Repeat exactly, and only, the lines of the entries below from the one with "Task: Open the chat support bubble" through the one with "Click the 最近使用", both ends included.
------ Material for the task ------
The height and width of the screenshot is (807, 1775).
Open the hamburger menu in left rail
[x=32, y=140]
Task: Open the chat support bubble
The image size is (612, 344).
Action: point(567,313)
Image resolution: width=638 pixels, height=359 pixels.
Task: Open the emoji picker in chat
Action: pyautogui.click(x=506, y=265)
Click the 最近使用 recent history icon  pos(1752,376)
------
------ Material for the task ------
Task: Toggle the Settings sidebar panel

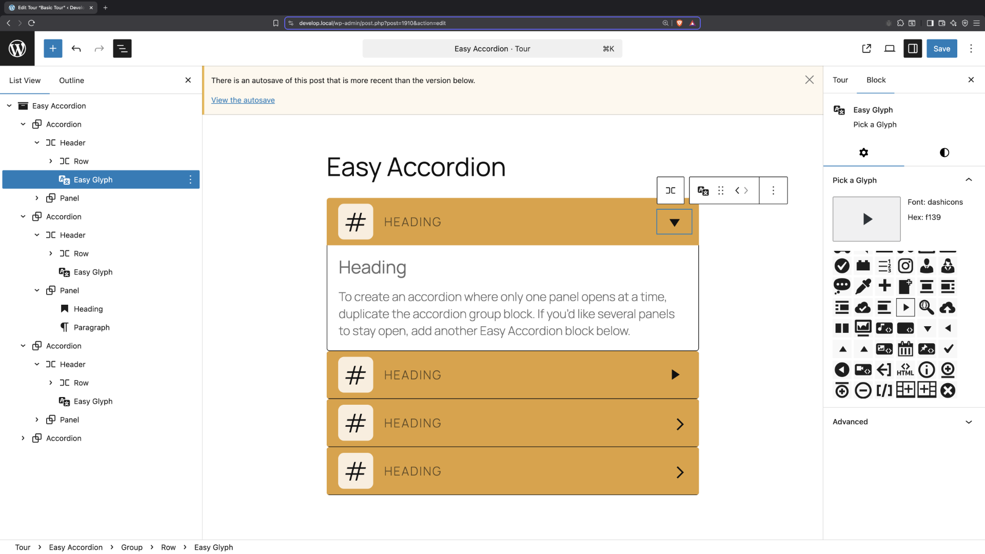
------
Output:
Task: Open the chat support bubble
The image size is (612, 344).
Action: point(567,313)
Image resolution: width=638 pixels, height=359 pixels.
Task: Open the emoji picker in chat
Action: pyautogui.click(x=506, y=265)
Click the 最近使用 recent history icon  pos(1752,376)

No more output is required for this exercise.